ROBERTO'S QUICKIE MAKES ROBBO SICKIE!; Blue heaven in 43 seconds.
Once Roberto Di Matteo had put Chelsea ahead with the fastest goal in Cup Final history, there was no way Bryan Robson's team could hope to end this crazy season with a winner's medal.
They had been battered emotionally and physically and, if Chelsea had taken real advantage of that early goal, it wouldn't only have been Jackie Milburn's fastest-scoring record that bit the dust.
The biggest winning margin of 6-0 set by Bury against Derby in 1903 could also have been under threat.
But although Milburn's record went, this first multi-national final never replaced or even caught up with the sort of game we always seemed to get when Jackie and his mates were in action.
Between them these two teams fielded players from Italy, Brazil, France, Denmark, Norway, Romania and Slovakia.
The game was watched by one billion people around the world and, it seems, most of them had at least one reason to say "go on my son."
But it was a satisfying final rather than a scintillating affair - you could say it was all downhill after the first 43 seconds.
Following their defeat in the Coca-Cola Final and relegation from the Premiership, that goal was the last thing Boro needed.
They've done more crying than Gazza in recent weeks and there will be even more red eyes on Teesside after this result.
"I'd rather lose in the final than in the third round," said Robson - but you have to wonder just how much punishment one team can take.
Did they have to become the whipping boys yet again quite so early in the game?
The weathermen had forecast thunderstorms in the Wembley area some time during the day but they said nothing about lightning striking in the first minute
When Wise fed Di Matteo on the halfway line there seemed no real danger as he started his run.
He had Hughes to his left and Zola on his right and the Middlesbrough defence concentrated on closing that pair down.
But Italians are selfish by nature and Di Matteo wasn't about to give the ball to anyone. He kept running until he unleashed his killer blow when 25 yards from goal.
When Minto was left clear soon afterwards it looked like the second strike for Chelsea and then the avalanche may well have arrived.
But this time Roberts in the Boro goal survived and, with skipper Pearson dragging every last ounce of effort out of his men and Juninho again running his heart out, the game began to hit a now familiar, boring Wembley final pattern.
As if Middlesbrough didn't have enough trouble already they lost 31- goal hero Ravanelli midway through the first half when his hamstring went again and Mustoe joined him on the crocks' list soon afterwards.
They had to reorganise with Festa moving out of central defence into midfield and he came nearest to scoring for them when he headed in only to be ruled offside - a close call but the right one I thought.
The half ended with Zola bending a free kick around the wall, only to be foiled by a Roberts save. It was to be Chelsea's tiny Italian who would dominate the second half while Juninho, runner-up to Zola as Footballer of the Year, again did most to try to rescue Boro.

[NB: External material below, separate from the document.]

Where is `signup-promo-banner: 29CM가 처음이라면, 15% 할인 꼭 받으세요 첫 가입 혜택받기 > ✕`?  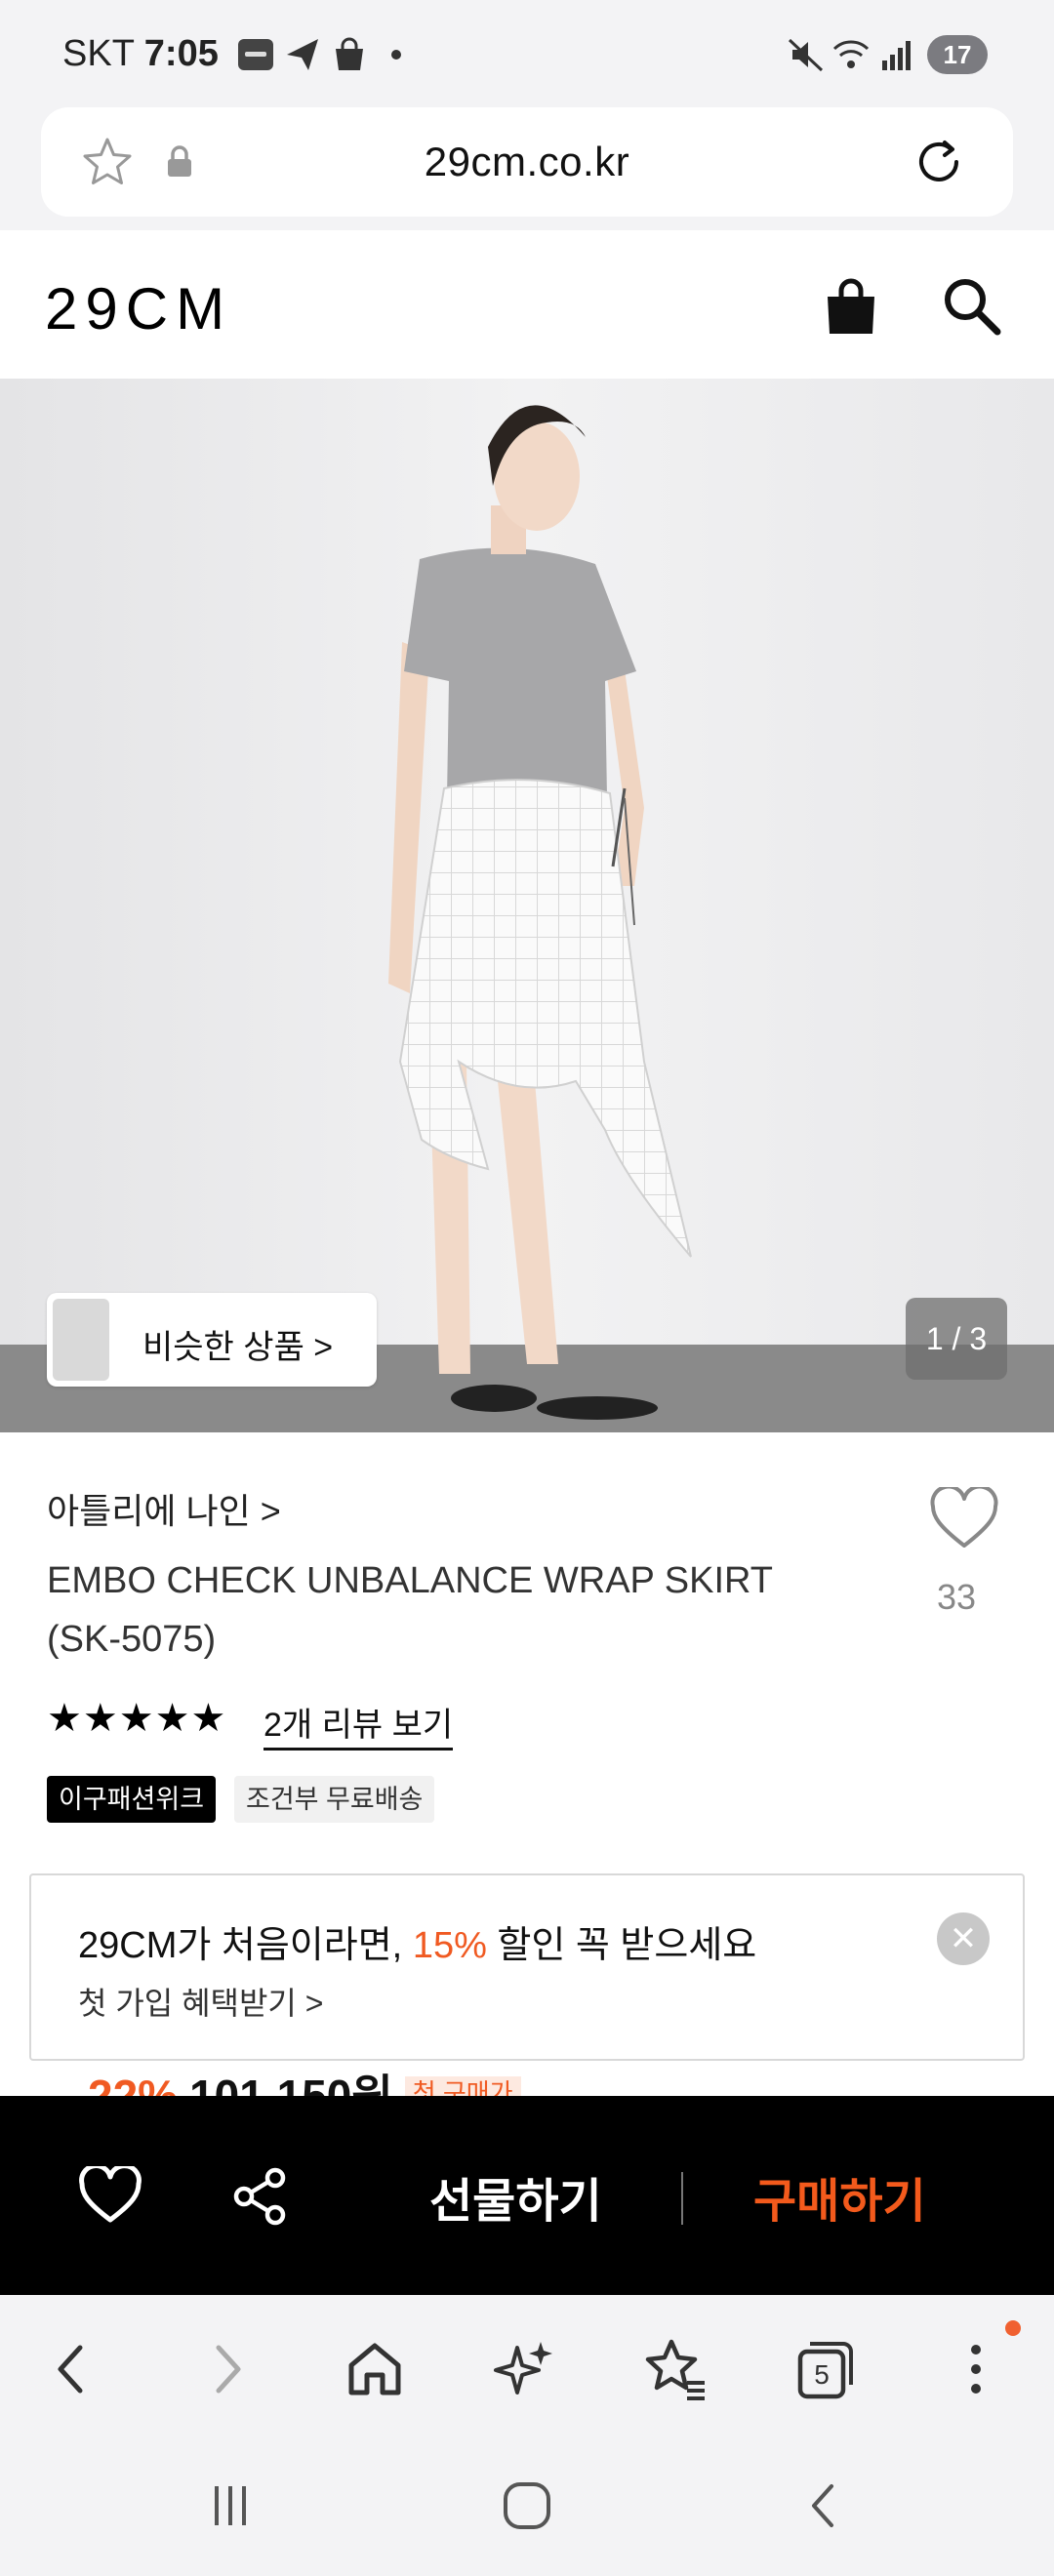
signup-promo-banner: 29CM가 처음이라면, 15% 할인 꼭 받으세요 첫 가입 혜택받기 > ✕ is located at coordinates (527, 1967).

Zola started the half by skipping around the keeper, only to be foiled by Fleming, then Juninho ran 40 yards before being brought down from behind by Di Matteo.
"Off, off," yelled the Boro fans, a chant which brought a smile to the face of the man sitting directly in front of me. He was Peter Willis, the referee who had put Kevin Moran into the record books by making him the first player to be sent off in an FA Cup Final.
This year's referee Stephen Lodge decided a yellow card was enough punishment this time for Di Matteo.
Then Zola produced the second moment of real magic in the match.
It came midway through the second half when he collected a ball on halfway and, like Di Matteo in that opening minute, decided to go all the way on his own.
He slipped through, over and under tackles on his way to the byeline, where he cheekily cut back inside to put in a shot which was equally as powerful as the one that gave Italy victory against England in February.
If that one had gone in it would have been a goal even better than the one scored by Argentine Ricky Villa for Spurs in the 1981 final. But this time the ball hit Roberts and bounced clear.
Middlesbrough had their last chance when Vickers was left clear with only Grodas to beat but failed to do so and minutes later the month of misery was finally over.
A Petrescu cross to the far post was flicked back by Zola into the path of Newton who couldn't miss from only six yards.
There was just time for Chelsea boss Ruud Gullit to send on Vialli for Zola, allowing yet another Italian a brief taste of the glory before, I suspect, he leaves.
Hughes climbed the steps to create another record as the first man to win four Wembley finals, while Juninho climbed them to collect yet another losers' medal.
He doesn't deserve to leave England with such sad memories and I truly hope he joins Man United because the little man deserves to win something.
The final act of the day saw Chelsea lining up in front of their fans with the Cup, running at them, then doing a synchronised goal- celebration type dive.
It was a blue-heaven moment which will help extinguish the memory of their 4-0 defeat against United in 1994.
FOR the record, Bob Chatt is credited with scoring after 30 seconds in the 1895 final won 1-0 by Aston Villa against West Brom.